§ Requirement
Going through the entries below, copy out each line that contains "computer".

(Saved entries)
---*---

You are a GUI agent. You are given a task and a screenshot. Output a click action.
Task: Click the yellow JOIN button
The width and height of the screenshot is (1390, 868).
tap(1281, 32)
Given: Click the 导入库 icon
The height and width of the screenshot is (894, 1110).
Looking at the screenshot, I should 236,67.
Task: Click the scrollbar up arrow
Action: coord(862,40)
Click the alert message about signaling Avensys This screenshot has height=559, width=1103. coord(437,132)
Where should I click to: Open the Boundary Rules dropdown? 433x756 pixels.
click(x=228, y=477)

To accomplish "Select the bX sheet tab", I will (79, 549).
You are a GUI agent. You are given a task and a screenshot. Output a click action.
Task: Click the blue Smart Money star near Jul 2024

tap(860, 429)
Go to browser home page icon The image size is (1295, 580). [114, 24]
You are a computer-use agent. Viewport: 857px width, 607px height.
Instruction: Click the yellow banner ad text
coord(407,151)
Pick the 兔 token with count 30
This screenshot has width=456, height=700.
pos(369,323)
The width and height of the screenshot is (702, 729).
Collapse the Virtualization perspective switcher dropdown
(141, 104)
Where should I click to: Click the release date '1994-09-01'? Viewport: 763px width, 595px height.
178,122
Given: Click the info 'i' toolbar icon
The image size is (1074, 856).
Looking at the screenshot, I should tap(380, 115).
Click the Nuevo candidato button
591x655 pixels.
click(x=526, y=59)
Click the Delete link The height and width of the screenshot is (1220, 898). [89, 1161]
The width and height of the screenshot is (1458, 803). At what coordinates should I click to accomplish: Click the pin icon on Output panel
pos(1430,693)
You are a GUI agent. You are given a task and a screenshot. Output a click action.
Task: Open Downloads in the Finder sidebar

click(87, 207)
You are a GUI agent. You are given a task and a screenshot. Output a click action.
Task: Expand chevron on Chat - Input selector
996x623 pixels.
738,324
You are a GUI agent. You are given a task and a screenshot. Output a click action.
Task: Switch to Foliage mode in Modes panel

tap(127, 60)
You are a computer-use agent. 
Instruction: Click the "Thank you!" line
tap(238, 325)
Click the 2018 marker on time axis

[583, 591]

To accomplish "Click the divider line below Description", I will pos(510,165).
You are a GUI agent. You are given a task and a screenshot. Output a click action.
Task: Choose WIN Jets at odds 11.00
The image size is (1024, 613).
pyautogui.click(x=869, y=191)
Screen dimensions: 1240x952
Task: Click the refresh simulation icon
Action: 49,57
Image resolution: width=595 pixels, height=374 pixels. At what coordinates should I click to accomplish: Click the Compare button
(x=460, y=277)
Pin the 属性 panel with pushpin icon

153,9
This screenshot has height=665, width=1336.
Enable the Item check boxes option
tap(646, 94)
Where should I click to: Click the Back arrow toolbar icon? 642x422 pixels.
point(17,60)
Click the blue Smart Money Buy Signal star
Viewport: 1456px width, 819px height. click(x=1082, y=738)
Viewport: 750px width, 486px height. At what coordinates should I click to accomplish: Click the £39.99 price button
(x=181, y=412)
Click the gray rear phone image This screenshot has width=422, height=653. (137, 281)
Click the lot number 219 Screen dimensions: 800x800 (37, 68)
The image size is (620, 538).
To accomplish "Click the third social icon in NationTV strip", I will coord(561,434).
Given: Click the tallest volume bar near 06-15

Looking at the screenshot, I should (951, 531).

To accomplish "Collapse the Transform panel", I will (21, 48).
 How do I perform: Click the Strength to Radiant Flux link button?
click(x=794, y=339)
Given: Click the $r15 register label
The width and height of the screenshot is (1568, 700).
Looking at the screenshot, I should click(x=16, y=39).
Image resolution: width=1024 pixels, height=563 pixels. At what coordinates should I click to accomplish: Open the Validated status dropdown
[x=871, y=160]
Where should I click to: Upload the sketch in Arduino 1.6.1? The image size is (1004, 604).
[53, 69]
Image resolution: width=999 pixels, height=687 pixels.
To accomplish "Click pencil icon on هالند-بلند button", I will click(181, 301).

---*---

§ Exercise result
You are a computer-use agent. Viewport: 857px width, 607px height.
You are a computer-use agent. 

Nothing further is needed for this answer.